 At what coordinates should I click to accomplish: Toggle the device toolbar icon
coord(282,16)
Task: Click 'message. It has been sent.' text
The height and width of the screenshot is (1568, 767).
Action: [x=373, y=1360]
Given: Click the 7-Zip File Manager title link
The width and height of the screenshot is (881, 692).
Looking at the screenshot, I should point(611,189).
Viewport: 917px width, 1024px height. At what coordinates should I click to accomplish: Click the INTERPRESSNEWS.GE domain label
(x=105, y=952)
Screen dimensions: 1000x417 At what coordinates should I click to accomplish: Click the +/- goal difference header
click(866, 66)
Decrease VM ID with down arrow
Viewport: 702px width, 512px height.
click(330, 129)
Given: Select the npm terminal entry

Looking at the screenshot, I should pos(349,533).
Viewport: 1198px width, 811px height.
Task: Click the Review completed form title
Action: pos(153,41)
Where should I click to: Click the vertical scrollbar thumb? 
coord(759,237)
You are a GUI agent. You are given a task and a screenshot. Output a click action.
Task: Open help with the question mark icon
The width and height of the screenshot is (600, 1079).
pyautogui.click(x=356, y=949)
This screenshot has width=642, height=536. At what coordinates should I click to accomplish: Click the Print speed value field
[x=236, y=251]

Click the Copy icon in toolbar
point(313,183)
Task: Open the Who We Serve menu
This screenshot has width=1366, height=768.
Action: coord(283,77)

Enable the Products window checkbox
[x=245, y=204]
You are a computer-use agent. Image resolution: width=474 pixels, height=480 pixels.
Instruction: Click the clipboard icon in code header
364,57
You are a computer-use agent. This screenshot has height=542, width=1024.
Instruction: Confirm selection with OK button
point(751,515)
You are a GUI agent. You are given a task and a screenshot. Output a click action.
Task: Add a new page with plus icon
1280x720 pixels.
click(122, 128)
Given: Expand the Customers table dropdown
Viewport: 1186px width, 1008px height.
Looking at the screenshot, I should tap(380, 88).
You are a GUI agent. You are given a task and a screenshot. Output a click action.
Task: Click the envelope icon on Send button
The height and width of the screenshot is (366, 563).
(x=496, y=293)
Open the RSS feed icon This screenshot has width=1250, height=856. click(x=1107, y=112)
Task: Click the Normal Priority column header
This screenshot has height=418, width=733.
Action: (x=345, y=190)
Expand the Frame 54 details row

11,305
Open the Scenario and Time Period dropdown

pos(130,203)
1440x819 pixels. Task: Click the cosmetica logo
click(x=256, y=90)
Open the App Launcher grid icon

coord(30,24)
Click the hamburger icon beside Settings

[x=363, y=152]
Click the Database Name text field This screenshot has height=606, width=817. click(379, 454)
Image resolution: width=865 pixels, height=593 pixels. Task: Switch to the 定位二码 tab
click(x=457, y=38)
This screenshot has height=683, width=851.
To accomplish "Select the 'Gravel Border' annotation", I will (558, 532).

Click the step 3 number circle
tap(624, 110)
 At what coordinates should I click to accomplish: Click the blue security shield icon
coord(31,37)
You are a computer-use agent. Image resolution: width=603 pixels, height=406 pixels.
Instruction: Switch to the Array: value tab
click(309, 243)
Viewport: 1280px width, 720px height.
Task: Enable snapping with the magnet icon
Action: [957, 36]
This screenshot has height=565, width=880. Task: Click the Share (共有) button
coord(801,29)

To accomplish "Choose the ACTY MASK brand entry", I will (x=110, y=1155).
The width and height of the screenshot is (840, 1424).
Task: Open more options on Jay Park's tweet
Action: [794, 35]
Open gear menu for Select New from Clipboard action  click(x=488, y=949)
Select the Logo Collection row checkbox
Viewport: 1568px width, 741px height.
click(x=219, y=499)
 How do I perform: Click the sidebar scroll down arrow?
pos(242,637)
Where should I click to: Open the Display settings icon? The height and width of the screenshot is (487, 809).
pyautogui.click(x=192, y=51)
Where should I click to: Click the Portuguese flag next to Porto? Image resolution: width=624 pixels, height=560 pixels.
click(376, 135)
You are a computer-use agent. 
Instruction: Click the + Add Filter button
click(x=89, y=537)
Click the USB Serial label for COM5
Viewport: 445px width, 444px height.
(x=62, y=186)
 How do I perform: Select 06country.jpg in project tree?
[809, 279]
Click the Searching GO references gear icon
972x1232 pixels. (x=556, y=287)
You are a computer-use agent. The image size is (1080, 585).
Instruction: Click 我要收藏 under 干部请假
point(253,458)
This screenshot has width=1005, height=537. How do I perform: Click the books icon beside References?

#### EXERCISE BRIEF
Here you need to write out the listing above exactly, from its first line to its last.

#### SOLUTION TO THE EXERCISE
 At what coordinates should I click to accomplish: Toggle the device toolbar icon
coord(282,16)
Task: Click 'message. It has been sent.' text
The height and width of the screenshot is (1568, 767).
Action: [x=373, y=1360]
Given: Click the 7-Zip File Manager title link
The width and height of the screenshot is (881, 692).
Looking at the screenshot, I should point(611,189).
Viewport: 917px width, 1024px height. At what coordinates should I click to accomplish: Click the INTERPRESSNEWS.GE domain label
(x=105, y=952)
Screen dimensions: 1000x417 At what coordinates should I click to accomplish: Click the +/- goal difference header
click(866, 66)
Decrease VM ID with down arrow
Viewport: 702px width, 512px height.
click(330, 129)
Given: Select the npm terminal entry

Looking at the screenshot, I should pos(349,533).
Viewport: 1198px width, 811px height.
Task: Click the Review completed form title
Action: pos(153,41)
Where should I click to: Click the vertical scrollbar thumb? 
coord(759,237)
You are a GUI agent. You are given a task and a screenshot. Output a click action.
Task: Open help with the question mark icon
The width and height of the screenshot is (600, 1079).
pyautogui.click(x=356, y=949)
This screenshot has width=642, height=536. At what coordinates should I click to accomplish: Click the Print speed value field
[x=236, y=251]

Click the Copy icon in toolbar
point(313,183)
Task: Open the Who We Serve menu
This screenshot has width=1366, height=768.
Action: coord(283,77)

Enable the Products window checkbox
[x=245, y=204]
You are a computer-use agent. Image resolution: width=474 pixels, height=480 pixels.
Instruction: Click the clipboard icon in code header
364,57
You are a computer-use agent. This screenshot has height=542, width=1024.
Instruction: Confirm selection with OK button
point(751,515)
You are a GUI agent. You are given a task and a screenshot. Output a click action.
Task: Add a new page with plus icon
1280x720 pixels.
click(122, 128)
Given: Expand the Customers table dropdown
Viewport: 1186px width, 1008px height.
Looking at the screenshot, I should tap(380, 88).
You are a GUI agent. You are given a task and a screenshot. Output a click action.
Task: Click the envelope icon on Send button
The height and width of the screenshot is (366, 563).
(x=496, y=293)
Open the RSS feed icon This screenshot has width=1250, height=856. click(x=1107, y=112)
Task: Click the Normal Priority column header
This screenshot has height=418, width=733.
Action: (x=345, y=190)
Expand the Frame 54 details row

11,305
Open the Scenario and Time Period dropdown

pos(130,203)
1440x819 pixels. Task: Click the cosmetica logo
click(x=256, y=90)
Open the App Launcher grid icon

coord(30,24)
Click the hamburger icon beside Settings

[x=363, y=152]
Click the Database Name text field This screenshot has height=606, width=817. click(379, 454)
Image resolution: width=865 pixels, height=593 pixels. Task: Switch to the 定位二码 tab
click(x=457, y=38)
This screenshot has height=683, width=851.
To accomplish "Select the 'Gravel Border' annotation", I will (558, 532).

Click the step 3 number circle
tap(624, 110)
 At what coordinates should I click to accomplish: Click the blue security shield icon
coord(31,37)
You are a computer-use agent. Image resolution: width=603 pixels, height=406 pixels.
Instruction: Switch to the Array: value tab
click(309, 243)
Viewport: 1280px width, 720px height.
Task: Enable snapping with the magnet icon
Action: [957, 36]
This screenshot has height=565, width=880. Task: Click the Share (共有) button
coord(801,29)

To accomplish "Choose the ACTY MASK brand entry", I will (x=110, y=1155).
The width and height of the screenshot is (840, 1424).
Task: Open more options on Jay Park's tweet
Action: [794, 35]
Open gear menu for Select New from Clipboard action  click(x=488, y=949)
Select the Logo Collection row checkbox
Viewport: 1568px width, 741px height.
click(x=219, y=499)
 How do I perform: Click the sidebar scroll down arrow?
pos(242,637)
Where should I click to: Open the Display settings icon? The height and width of the screenshot is (487, 809).
pyautogui.click(x=192, y=51)
Where should I click to: Click the Portuguese flag next to Porto? Image resolution: width=624 pixels, height=560 pixels.
click(376, 135)
You are a computer-use agent. 
Instruction: Click the + Add Filter button
click(x=89, y=537)
Click the USB Serial label for COM5
Viewport: 445px width, 444px height.
(x=62, y=186)
 How do I perform: Select 06country.jpg in project tree?
[809, 279]
Click the Searching GO references gear icon
972x1232 pixels. (x=556, y=287)
You are a computer-use agent. The image size is (1080, 585).
Instruction: Click 我要收藏 under 干部请假
point(253,458)
This screenshot has width=1005, height=537. How do I perform: Click the books icon beside References?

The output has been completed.